Last updated at: (Beijing Time) Saturday, August 23, 2003

New Somali Government to be Formed Soon: Envoy

The ongoing Somali National Reconciliation Conference is at its critical stage and a new government is expected to be formed very soon, Kenyan envoy to Somalia told Xinhua on Friday.


The ongoing Somali National Reconciliation Conference is at its critical stage and a new government is expected to be formed very soon, Kenyan envoy to Somalia told Xinhua on Friday.

"We are hopeful a new government will be formed very soon," said Muhammad Affey. "We have resolved most of the issues that were stumbling block to the peace process."

In an interview, Affey told Xinhua that the Somali peace talks "are on course and discussions on the charter will be completed over the weekend."

"We are still in the process of reconciling the recommendations of the parliament and those of the cabinet and once we come up with a unified position, we will be able to form a new government," Affey said, but declining to give specific date.

> WHAT YOU WILL DO: According to the news report on the Somali peace talks, what must happen before a new government can be formed? Answer in one to three sentences.

> SOURCE MATERIAL:
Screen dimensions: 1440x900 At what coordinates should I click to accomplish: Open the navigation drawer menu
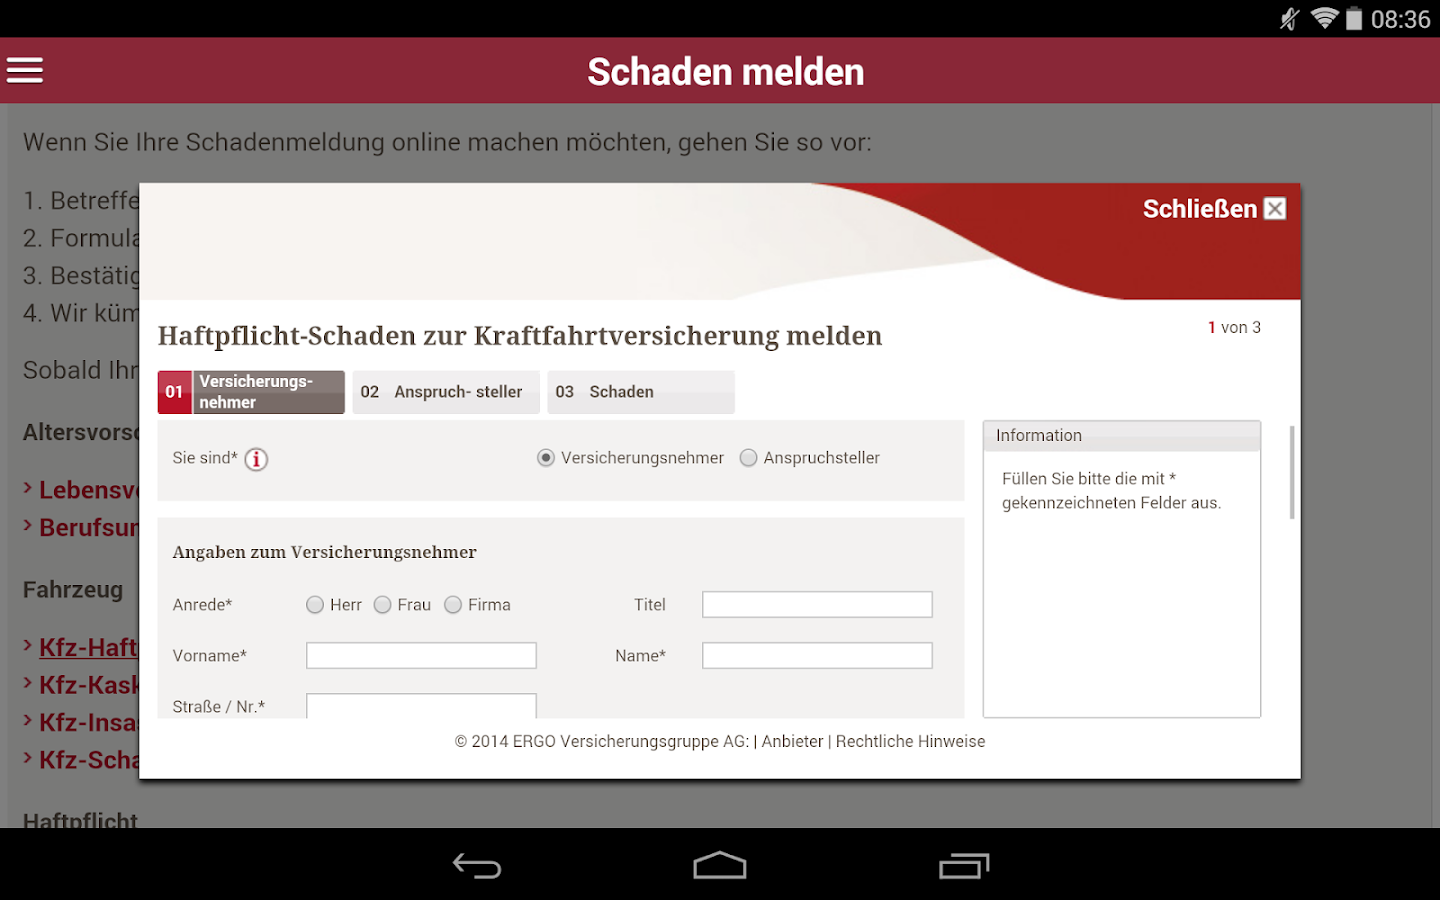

> EXERCISE RESULT: The recommendations of the parliament and those of the cabinet must first be reconciled into a unified position. Once that unified position is reached, Affey says, a new government can be formed.